Kadrigul wasn't sure of the exact meaning there. Unholy perhaps, though not in the way most thought of it. Many of the Creel had returned to their ancestors' devil worship and demon binding, so the concept of holy was not really in their thinking. Lakhot meant something older, some other than mortal men-and best left alone.
He pulled his left glove off with his teeth and was about to reach for his sword-perhaps killing this mouthy one would put the rest back in line-when he heard hoofbeats. They al
l turned to see Soran coming around from the opposite side of the structure from which he'd departed. He was riding his horse now, the great beast billowing out clouds of steam in the cold. Soran had a tight hold on the reins, but he rode hunched over, as if wounded or sick. Kadrigul knew it wouldn't be long now. Better to leave all the Creel alive in case they were needed for other purposes.
"You've found something?" Kadrigul called.

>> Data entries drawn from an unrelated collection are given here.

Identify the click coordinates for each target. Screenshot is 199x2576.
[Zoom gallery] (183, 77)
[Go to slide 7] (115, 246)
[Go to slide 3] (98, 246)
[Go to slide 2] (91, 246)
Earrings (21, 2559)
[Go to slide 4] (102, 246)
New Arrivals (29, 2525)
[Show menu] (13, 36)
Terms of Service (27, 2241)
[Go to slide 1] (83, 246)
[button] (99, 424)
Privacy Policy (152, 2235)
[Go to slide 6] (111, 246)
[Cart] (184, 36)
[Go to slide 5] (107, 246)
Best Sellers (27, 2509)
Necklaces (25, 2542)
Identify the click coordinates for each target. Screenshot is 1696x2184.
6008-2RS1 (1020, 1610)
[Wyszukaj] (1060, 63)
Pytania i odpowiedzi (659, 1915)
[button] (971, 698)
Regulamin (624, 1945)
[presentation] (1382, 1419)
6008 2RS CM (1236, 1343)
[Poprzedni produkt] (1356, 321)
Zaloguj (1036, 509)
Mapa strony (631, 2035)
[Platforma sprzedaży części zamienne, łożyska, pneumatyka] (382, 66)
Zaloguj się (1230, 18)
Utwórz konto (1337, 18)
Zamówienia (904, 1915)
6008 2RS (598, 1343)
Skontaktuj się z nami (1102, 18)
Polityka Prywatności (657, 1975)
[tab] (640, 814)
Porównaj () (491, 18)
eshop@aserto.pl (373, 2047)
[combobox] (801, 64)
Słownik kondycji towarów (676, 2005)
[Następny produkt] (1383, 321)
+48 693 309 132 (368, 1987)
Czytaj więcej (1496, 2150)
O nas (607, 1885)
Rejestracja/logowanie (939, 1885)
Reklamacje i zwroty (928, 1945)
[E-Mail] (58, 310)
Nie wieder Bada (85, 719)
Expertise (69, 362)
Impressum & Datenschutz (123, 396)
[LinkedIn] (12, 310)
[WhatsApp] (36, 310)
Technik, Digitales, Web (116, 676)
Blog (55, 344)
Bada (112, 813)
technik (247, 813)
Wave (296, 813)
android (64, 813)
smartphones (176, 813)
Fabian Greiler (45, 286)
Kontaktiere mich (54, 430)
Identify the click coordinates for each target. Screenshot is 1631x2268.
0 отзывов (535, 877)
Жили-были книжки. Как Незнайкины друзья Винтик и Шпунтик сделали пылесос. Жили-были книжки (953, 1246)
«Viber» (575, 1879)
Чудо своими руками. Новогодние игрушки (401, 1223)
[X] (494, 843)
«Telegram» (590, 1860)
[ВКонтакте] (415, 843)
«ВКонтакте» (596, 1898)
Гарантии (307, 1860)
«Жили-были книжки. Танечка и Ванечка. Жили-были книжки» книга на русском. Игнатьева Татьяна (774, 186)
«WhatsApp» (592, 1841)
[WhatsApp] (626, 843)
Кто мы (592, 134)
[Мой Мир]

Soran pulled up beside the Creel and stopped his mount just in time. He looked down at Kadrigul and said, "Their trail leads into that structure. It doesn't come out again. Whoever took the girl took her in there and didn't come out again."
"Then in we go," said Kadrigul.
"My lord, please!" said the Creel. "At least wait for the sun. Please, I beg you."
"We look now," said Kadrigul. "She's in there, or she isn't. Either way, our hunt ends here tonight. If she isn't there, we head home with the sun."
"You swear?"
Kadrigul ground his teeth.
"Come," he said. "It shouldn't take long. But we'll need light"
Weaving through the leaning shards of ice, the horses would have been more hindrance than help, so Kadrigul chose two of the Creel to stay behind with their horses and supplies. The other five, three holding torches, gathered with Kadrigul and Soran at the edge of the structure.
Soran led the way, plunging in without a torch. Kadrigul drew his sword and motioned the Creel after him.
The boldest of them licked his lips and said, "After you, my lord."
"You men get in there now," said Kadrigul, "or I'll have Soran come back and hold two of you by the neck. Which two will it be?"